A vila era pequena. Uma única rua de cascalho atravessava toda a extensão. Outras pequenas ruelas iam cortando a rua principal. As casas eram germinadas. As paredes finas. Os moradores ficavam muito próximos uns dos outros. A proximidade era tanta que se ouviam os barulhos dos talheres na hora do almoço ou da janta da casa ao lado. Falar alto era regra por ali. Desta forma, mesmo as conversas mais íntimas se tornavam públicas. Os arroubos noturnos dos amantes podiam ser acompanhados pelos vizinhos sempre atentos às novidades locais.
Neste meio, o Alemão era um mito. Muito embora não aparecesse por ali, sua numerosa família contava maravilhas sobre sua valentia, sua astúcia e inteligência. Diziam que era alto, loiro, de olhos claros e corpo atlético. Dono de uma perspicácia invulgar e de uma sabedoria ímpar. Era uma fera. Uma besta indomada. Ninguém podia com ele. Contava seu irmão mais movo, com sincero orgulho nos olhos, nos gestos e na voz, que certa vez Alemão teria protagonizado uma ação das mais épicas que a região conheceu. Teria interferido em favor de um amigo e lutado com cinco, seis ou dez policiais militares. Foram todos derrotados pela sua força e sua destreza.

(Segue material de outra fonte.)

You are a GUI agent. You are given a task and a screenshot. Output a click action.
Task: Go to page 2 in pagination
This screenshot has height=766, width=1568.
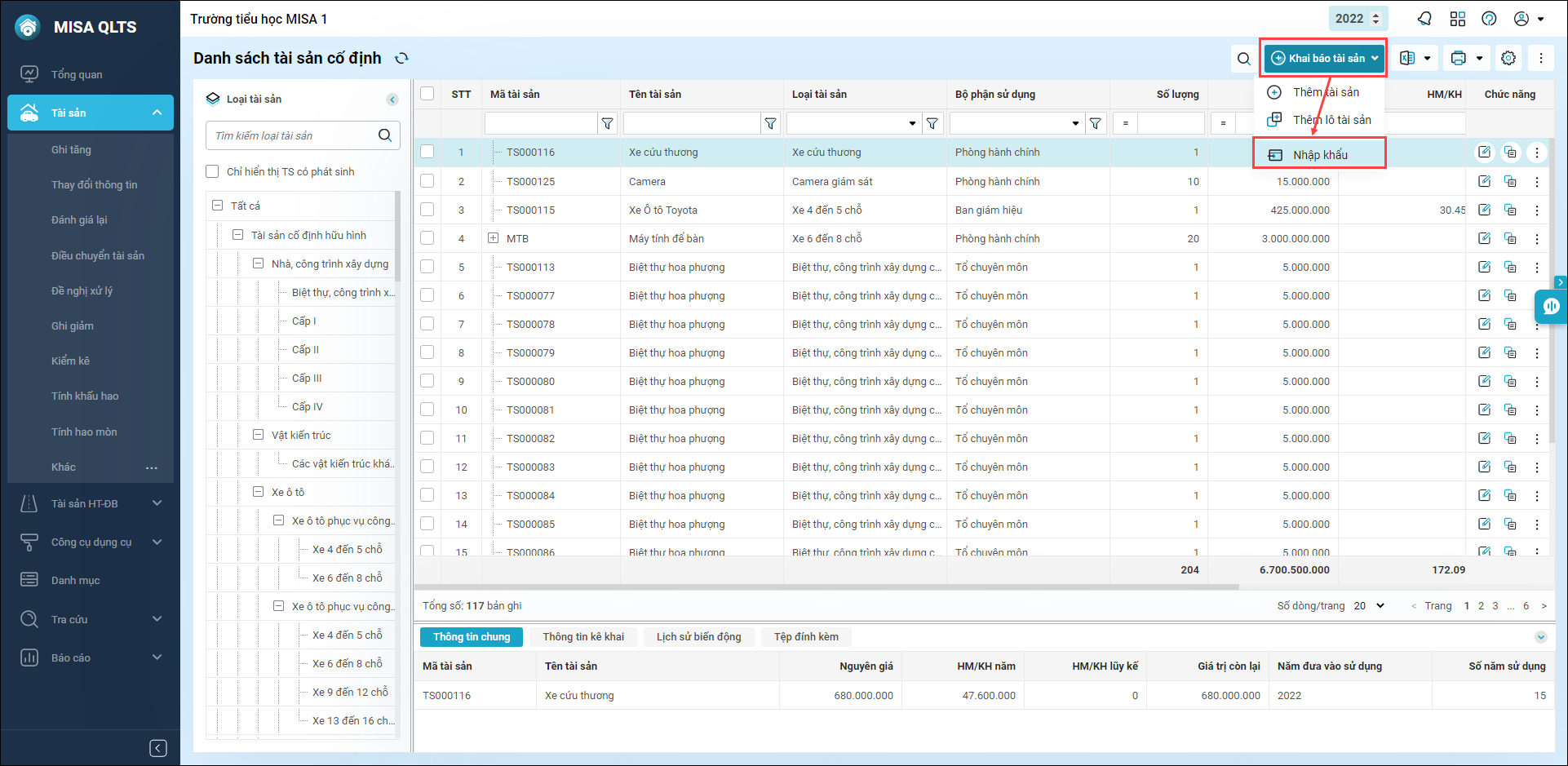click(1481, 605)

Contava-se mais. Conforme outro irmão, Alemão era exímio atirador. Nas entediadas noites de verão, costumava sair pelas rodovias da região. Não podia ver uma placa indicativa na beira da estrada. Sacava o revólver que sempre o acompanhava e, com o carro em movimento, sem ao menos pedir para que a velocidade fosse reduzida, disparava dois, três, quatro tiros certeiros deixando uma marca central nos zeros ou nos ós que ali se encontravam. Na falta de ambos, a letra c era a sacrificada. Contava também, com orgulho, que não havia placa entre Osório e Mostardas, entre Santo Antônio e Torres que não tivesse a assinatura de Alemão. A gurizada, que mal saia da vila quanto mais percorrer a vasta região em busca de provas, não via outra alternativa a não ser aceitar o fato sem nenhuma contestação.
Um dia a vila foi acordada pelo choro e pela lamúria que vinha da casa dos familiares de Alemão. Não demorou muito para que a vizinhança ficasse sabendo que o destemido homem havia tombado. Alemão estava morto. Ninguém sabia ao certo o que houve, mas em dado momento um dos irmãos se encarregou de dizer para a gurizada que Alemão tinha sofrido uma tocaia. Numa briga qualquer recebeu uma série de tiros contra seu corpo. Pura covardia. Não tivera nem uma possibilidade de defesa. “Morreu lutando”, completou o irmão.
Toda a história sempre me soou estranha. Muito estranha. Muitas décadas se passaram. A vila ainda está lá. Os moradores nem são mais os mesmos. Sobraram duas ou três famílias. Os outros partiram ou morreram. Os meninos de então são senhores grisalhos. E os poucos detalhes que eram divulgados pelos familiares do destemido rapaz, que alimentavam o mito, vão se perdendo cada vez mais. Apesar disso, mesmo sem saber se Alemão era mocinho ou bandido, quando ando pelas estradas noto que algumas poucas placas de sinalização ostentam marcas de tiro. Sinal de que o esporte não é tão raro assim. Chama a atenção, no entanto, que os zeros e os ós permanecem intocáveis.